Eighteen months after the blaze, Hana Tsubaki reopened. With packed tables and unrestrained smiles, generations of fans are delighted.

To understand the experience at Hana Tsubaki is to appreciate a different time, an era before strip-mall sushi restaurants dotted the landscape and ramen shops were as ubiquitous as burger counters.

The dining room encourages relaxed, contemplative eating. The space is elegantly paneled in wood, with rice paper shoji screens covering the windows. From the ceiling hangs streamers of linen, ethereal and warm, creating a sense of a cozy cocoon.

I finally figured out the subdued atmosphere on my latest visit. Hana Tsubaki has no television. Flat screens seem obligatory in many modern Japanese restaurants, but the lack of screens in this classic room makes for serene dining.

What also sets Hana Tsubaki apart is its expansive menu. While sushi is present, it’s not the focus.

Family recipes for sesame chicken and broiled mackerel with teriyaki sauce take top honors. Simple and exact preparations create special dishes at Hana Tsubaki. Sauces sing. Presentations thrive on minimal flourishes.

Whether preparing sesame chicken, tempura shrimp or tonkatsu pork cutlet, the kitchen’s deep fryer performs at impressive levels. Dishes so simple and common bring the gift of familiarity.

But these fried delicacies are anything but common. They balance between crispy exteriors and moist middles.

Udon noodle bowls are comforting and homey with thick, chewy noodles and rich broth. Hot pots (nabemono) include classics such as sukiyaki, a sweet and savory stew with sliced beef and plenty of veggies.

The sushi menu is no afterthought.
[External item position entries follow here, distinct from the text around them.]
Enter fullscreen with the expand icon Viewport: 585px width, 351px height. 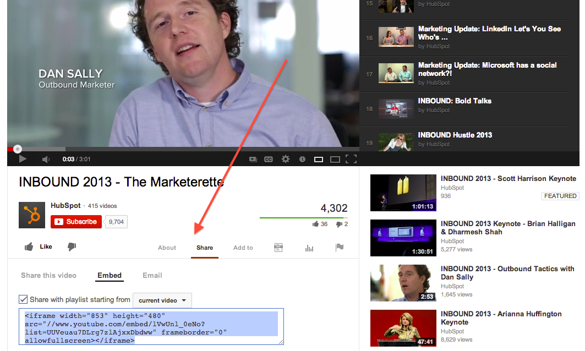pos(351,159)
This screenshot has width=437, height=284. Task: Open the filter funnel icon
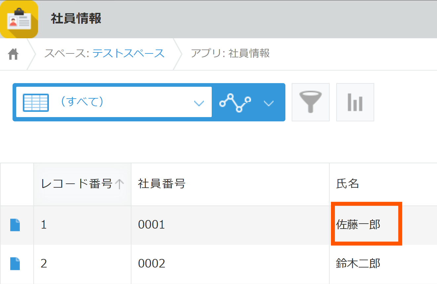tap(310, 102)
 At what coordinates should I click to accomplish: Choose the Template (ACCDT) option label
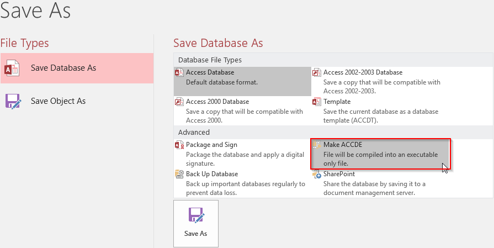[x=337, y=102]
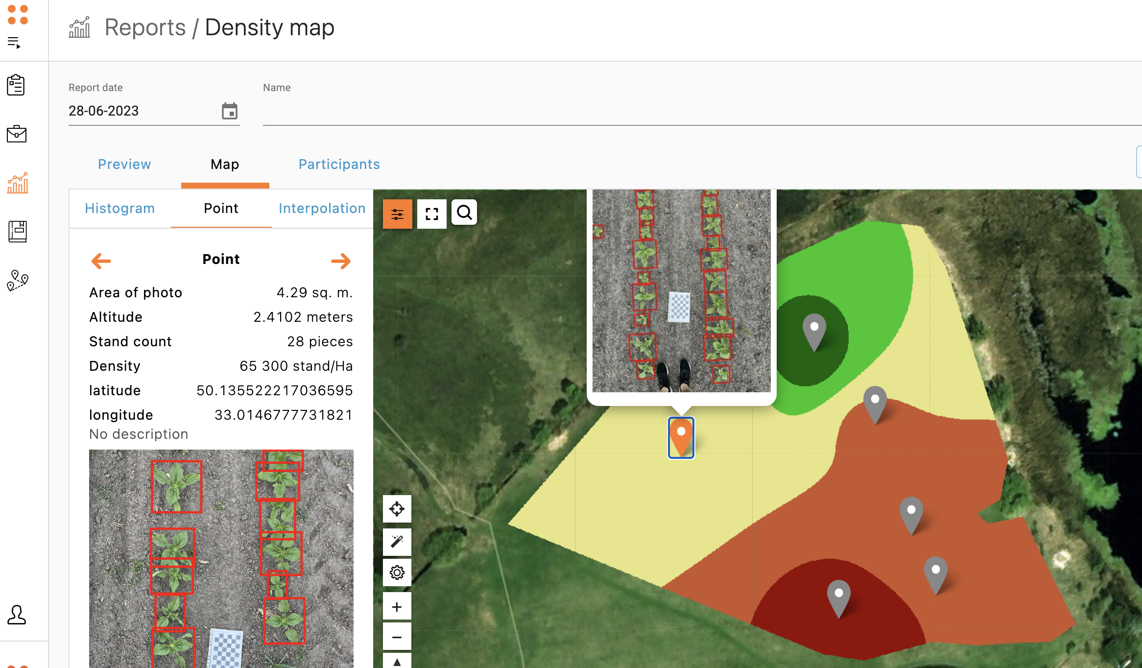Image resolution: width=1142 pixels, height=668 pixels.
Task: Open the calendar date picker
Action: [229, 111]

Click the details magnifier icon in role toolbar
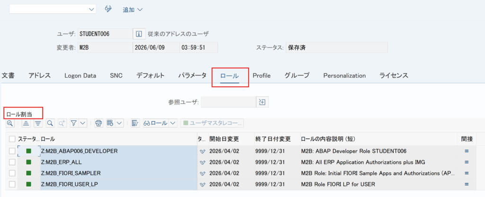click(x=10, y=123)
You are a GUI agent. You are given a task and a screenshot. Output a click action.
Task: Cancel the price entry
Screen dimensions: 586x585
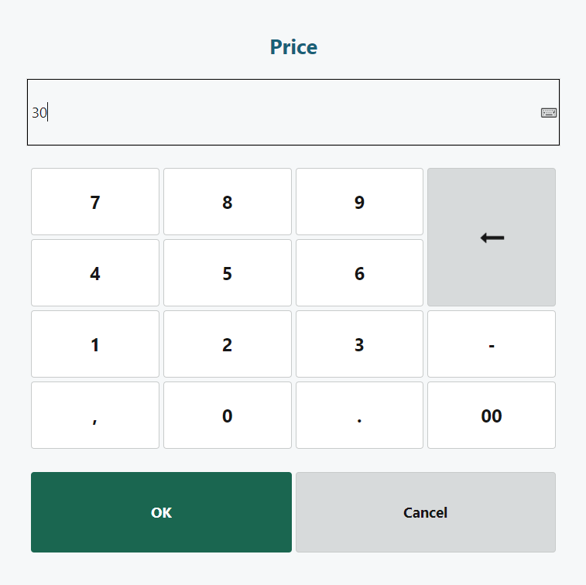(426, 512)
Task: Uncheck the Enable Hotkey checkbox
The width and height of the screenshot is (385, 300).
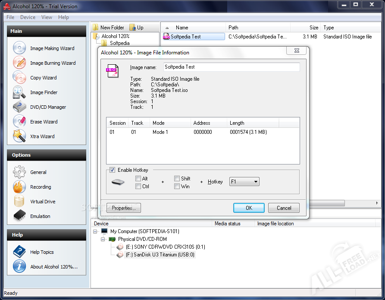Action: pos(113,170)
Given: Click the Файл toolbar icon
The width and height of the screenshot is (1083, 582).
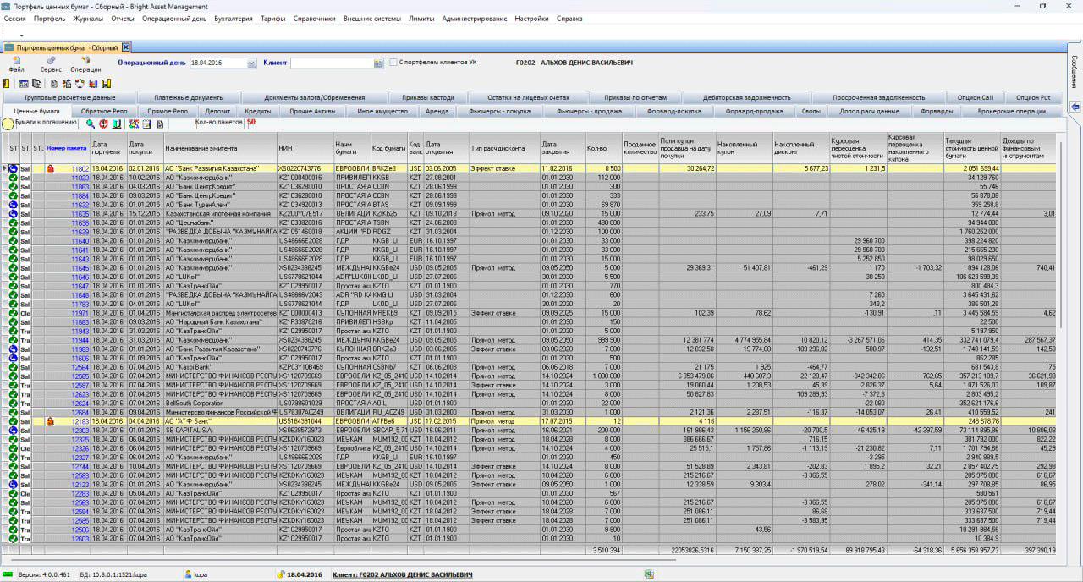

If anything has changed in Hana Tsubaki’s four-plus decades, it’s the expansion of sushi to fit modern tastes and expectations. Newer sushi styles with fish, fish eggs, fried bits and sauce are well executed.

The sushi bar shines with small traditional sushi dishes, nigiri and sashimi. A paper-thin piece of flounder (hirame), draped over a tangy morsel of sushi rice, topped with a dot of siracha and a single sliver of green onion is as good a bite as you will get at any local restaurant.

Recognizing classics in your own town can be hard. They feel as if they have always been there and will never leave. It’s with relief to say Hana Tsubaki is back—like it never left.